▶ [Selected excerpt]:
——————
I sold real estate for a brief time near the beginning of my working life. I worked for a broker who was smart, shrewd, and a very savvy business-woman. She had scratched her way up in the world from humble beginnings when her family fled Italy and the rise of Mussolini to start a new life in this country. By the time I knew her, she had accumulated a great deal of wealth, yet still lived a comparatively simple life.
She was at best a difficult personality with whom to engage. I came to work for her when interest rates were 13-14%. Needless to say I didn’t have a great deal of monetary success in the short time I worked with her. I did, however, learn an awful lot about residential real estate and how to sell it. I also learned that underneath that tough exterior beat a compassionate heart. She told me one day with great pride that her niece was going to go to medical school, and that she was going to pay her way.
My mother-in-law had worked for this broker, Ann, for many years, and was the one who introduced me to her. Shortly after I began to work for Ann, my mother-in-law had a massive stroke.
Grace was a warm, sweet lady, though she had retired by then due to failing eyesight. Real estate was a common bond between us, and I will be forever grateful for the opportunity to have gotten to know my mother-in-law better because of it. It was a shock to see this formerly active and gentle-spirited woman lying so still on the gurney in the emergency room. It was touch-and-go for many days whether Grace would survive or not.
The doctor asked if a family member could come each day and feed Grace her lunch. She needed to eat but could not feed herself. The nursing staff did not have the time to spend with Grace helping her eat. My husband, her only child, worked in the city while I worked much closer to her hospital. My father-in-law was not up to this task, so I volunteered. It was a long, arduous process to get her to eat even a portion of her meal, but I did the best I could.
Grace did survive, but as a shadow of her former self, and was sent to a nearby nursing home. A few of the other women in the real estate office who had worked with Grace went to visit her, but Ann never did.
I judged Ann rather harshly for this. I thought the least she could do, since Grace had not only worked for her but felt she was her friend, was to go see her once. I was sure the other women who had visited told Ann of the shocking change in her, now wheelchair bound with the whole left side of her body paralyzed. Somehow Grace could still recognize people and was able to speak coherently if you listened carefully. I never said a thing, though my judgment must have shown. If I could do it, certainly Ann could, too, I thought.
“I want to remember Grace as she was, Chrisy,” Ann said to me one day when we were alone in the office. “I don’t want to see her as she is now.” Still, I looked down from my high horse.
——————
▶ [Information supplied]:
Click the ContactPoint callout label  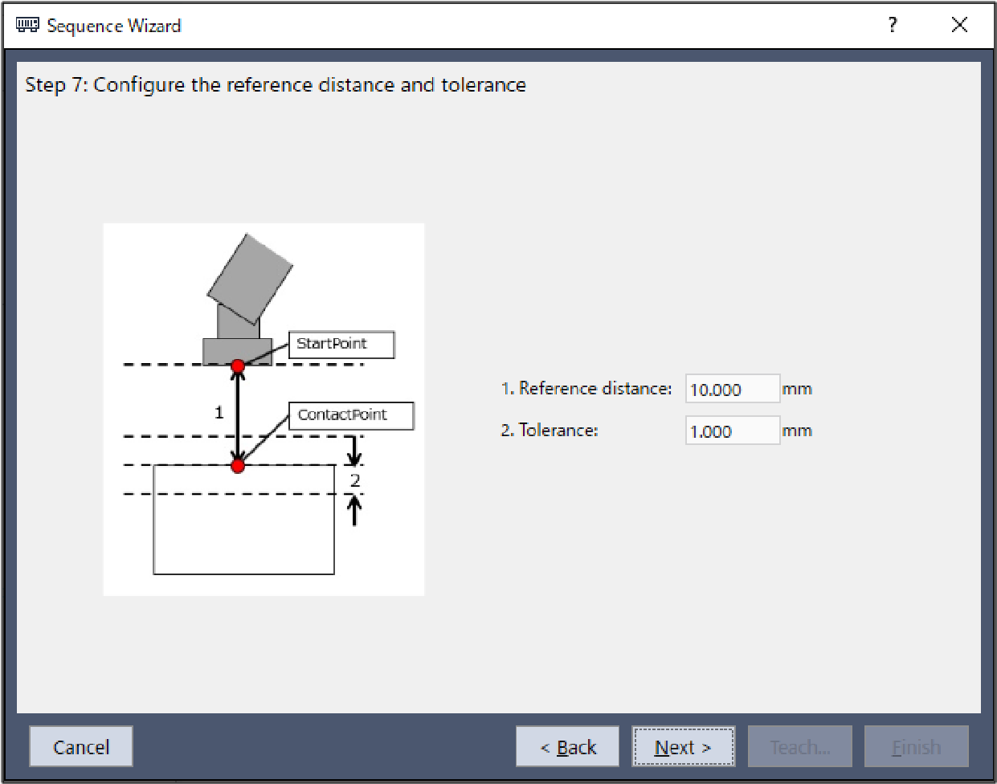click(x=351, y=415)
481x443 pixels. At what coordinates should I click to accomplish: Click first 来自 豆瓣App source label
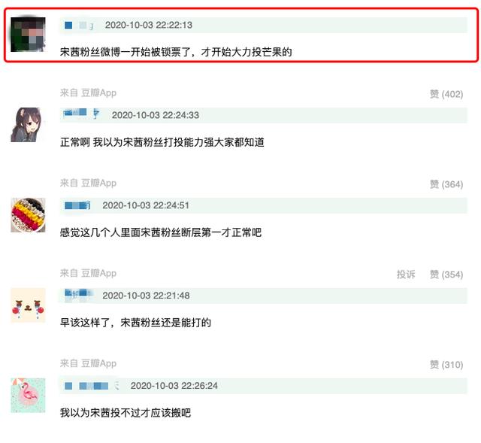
——————
Please copy, word for word, the stretch of the real estate text from "I judged Ann" through "my high horse.".

I judged Ann rather harshly for this. I thought the least she could do, since Grace had not only worked for her but felt she was her friend, was to go see her once. I was sure the other women who had visited told Ann of the shocking change in her, now wheelchair bound with the whole left side of her body paralyzed. Somehow Grace could still recognize people and was able to speak coherently if you listened carefully. I never said a thing, though my judgment must have shown. If I could do it, certainly Ann could, too, I thought.
“I want to remember Grace as she was, Chrisy,” Ann said to me one day when we were alone in the office. “I don’t want to see her as she is now.” Still, I looked down from my high horse.